Page 472
To John M. Peck1Jump to section
Dear Sir: May 21- 1848-
On last evening I received a copy of the Belleville Advocate, with the appearance of having been sent by a private hand; and, inasmuch as it contains your oration on the occasion of the celebrating of the battle of Buena Vista, and is post-marked at Rock-Spring, I can not doubt that it is to you, I am indebted for this, courtesy. I own that finding in the oration a laboured justification of the administration on the origin of the Mexican war, disappoints me---disappoints me, because it is the first effort of the kind I have known, made by one appearing to me to be, intelligent, right-minded, and impartial. It is this disappointment that prompts me to address you, briefly, on the subject. I do not propose any extended review. I do not quarrel with your brief exhibition of facts; I presume it is correct so far as it goes; but it is so brief, as to exclude some facts quite as material in my judgment, to a just conclusion, as any it includes. For instance, you say ``Paredes came into power the last of December 1845, and from that moment, all hopes of avoiding war by negociation vanished.'' A little further on, refering to this and other preceding statements, you say ``All this transpired three months before Gen: Taylor marched across the desert of the Nueces.'' These two statements are substantially correct;2Jump to section and you evidently intend to have it infered that Gen: Taylor was sent across the desert, in consequence of the destruction of all hope of peace, in the overthrow of Herara by Paredes. Is not that the inference you intend? If so, the material fact you have excluded is, that Gen: Taylor was ordered to cross the desert on the 13th. of January 1846, and before the news of Herara's fall reached Washington---before the administration, which gave the order, had any knowledge that Herara had fallen. Does not this fact cut up your inference by the roots? Must you not find some other excuse for that order, or give up the case?
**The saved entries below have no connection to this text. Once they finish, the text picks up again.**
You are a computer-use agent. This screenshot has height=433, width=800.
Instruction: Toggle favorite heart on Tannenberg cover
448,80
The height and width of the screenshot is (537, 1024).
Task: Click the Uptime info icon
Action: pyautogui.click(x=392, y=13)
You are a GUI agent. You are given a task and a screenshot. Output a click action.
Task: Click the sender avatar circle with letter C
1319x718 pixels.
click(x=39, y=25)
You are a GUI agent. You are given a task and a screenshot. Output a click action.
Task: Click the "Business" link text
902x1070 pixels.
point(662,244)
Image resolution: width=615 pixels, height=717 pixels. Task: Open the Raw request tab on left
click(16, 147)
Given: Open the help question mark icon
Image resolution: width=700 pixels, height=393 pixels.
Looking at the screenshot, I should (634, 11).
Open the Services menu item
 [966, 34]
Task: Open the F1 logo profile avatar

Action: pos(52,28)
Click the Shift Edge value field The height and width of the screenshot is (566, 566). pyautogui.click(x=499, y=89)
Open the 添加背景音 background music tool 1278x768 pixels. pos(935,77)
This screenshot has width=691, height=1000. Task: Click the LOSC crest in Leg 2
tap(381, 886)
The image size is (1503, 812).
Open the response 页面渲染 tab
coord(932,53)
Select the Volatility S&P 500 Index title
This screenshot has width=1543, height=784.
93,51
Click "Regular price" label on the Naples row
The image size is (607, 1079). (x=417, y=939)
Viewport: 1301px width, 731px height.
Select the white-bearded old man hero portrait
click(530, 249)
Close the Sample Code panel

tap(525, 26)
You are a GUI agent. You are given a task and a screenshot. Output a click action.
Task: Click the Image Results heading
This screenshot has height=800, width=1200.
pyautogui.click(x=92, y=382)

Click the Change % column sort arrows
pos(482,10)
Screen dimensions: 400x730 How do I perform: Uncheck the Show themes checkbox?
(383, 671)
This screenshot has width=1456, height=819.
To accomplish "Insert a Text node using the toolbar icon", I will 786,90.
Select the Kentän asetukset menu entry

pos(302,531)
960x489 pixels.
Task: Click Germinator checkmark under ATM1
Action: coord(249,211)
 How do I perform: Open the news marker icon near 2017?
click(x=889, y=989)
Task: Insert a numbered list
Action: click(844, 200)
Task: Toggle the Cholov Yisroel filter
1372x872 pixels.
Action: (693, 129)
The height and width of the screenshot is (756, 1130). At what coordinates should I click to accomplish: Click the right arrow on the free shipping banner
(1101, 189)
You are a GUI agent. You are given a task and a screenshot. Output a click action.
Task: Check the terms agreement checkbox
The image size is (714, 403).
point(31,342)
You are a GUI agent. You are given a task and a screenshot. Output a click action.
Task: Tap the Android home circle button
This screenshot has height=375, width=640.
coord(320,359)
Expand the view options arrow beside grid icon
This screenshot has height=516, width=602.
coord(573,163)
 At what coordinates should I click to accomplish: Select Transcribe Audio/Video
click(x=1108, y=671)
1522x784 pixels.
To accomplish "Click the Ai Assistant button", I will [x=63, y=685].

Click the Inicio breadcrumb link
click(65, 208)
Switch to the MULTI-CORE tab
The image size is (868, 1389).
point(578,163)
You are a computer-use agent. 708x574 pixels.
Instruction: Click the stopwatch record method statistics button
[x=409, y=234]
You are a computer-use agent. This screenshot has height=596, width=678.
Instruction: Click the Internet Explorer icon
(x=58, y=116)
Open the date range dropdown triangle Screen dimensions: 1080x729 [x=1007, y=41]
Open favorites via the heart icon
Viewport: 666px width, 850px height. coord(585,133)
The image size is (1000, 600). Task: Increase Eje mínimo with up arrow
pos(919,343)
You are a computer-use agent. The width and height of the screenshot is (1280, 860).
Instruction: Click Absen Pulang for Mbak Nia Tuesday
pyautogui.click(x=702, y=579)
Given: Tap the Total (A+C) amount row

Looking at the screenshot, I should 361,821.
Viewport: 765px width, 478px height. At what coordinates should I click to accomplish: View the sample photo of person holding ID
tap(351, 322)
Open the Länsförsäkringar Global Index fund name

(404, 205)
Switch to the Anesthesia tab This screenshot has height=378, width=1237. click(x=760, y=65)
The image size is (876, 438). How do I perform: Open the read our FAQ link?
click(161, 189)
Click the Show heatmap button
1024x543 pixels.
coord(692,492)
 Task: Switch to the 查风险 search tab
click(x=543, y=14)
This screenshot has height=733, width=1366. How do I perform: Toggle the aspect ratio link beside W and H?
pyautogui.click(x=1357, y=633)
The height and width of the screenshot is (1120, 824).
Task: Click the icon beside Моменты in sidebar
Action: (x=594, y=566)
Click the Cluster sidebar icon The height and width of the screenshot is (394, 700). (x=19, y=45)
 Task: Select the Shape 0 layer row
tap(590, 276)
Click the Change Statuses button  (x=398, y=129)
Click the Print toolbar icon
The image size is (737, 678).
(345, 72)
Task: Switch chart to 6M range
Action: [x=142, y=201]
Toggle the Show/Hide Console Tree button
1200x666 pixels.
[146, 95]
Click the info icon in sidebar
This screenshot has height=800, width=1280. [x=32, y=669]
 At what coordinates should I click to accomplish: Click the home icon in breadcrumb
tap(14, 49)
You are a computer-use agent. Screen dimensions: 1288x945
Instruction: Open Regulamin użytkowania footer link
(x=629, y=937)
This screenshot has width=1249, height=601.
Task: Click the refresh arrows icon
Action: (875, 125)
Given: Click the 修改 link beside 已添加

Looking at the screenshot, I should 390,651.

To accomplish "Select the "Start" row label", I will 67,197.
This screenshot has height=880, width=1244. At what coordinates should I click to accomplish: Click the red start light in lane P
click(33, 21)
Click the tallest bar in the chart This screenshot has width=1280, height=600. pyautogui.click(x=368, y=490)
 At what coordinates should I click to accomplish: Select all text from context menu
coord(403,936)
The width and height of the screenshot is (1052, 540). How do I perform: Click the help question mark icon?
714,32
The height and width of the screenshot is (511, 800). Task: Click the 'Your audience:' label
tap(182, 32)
All that part of the three months you speak of, which transpired after the 13th. of January, was expended in the order's going from Washington to Gen: Taylor, in his preparations for the march, and in the actual march across the desert; and not in the president's waiting to hear the knell of peace, in the fall of Herara, or for any other object[.] All this is to be found in the very documents you seem to have used.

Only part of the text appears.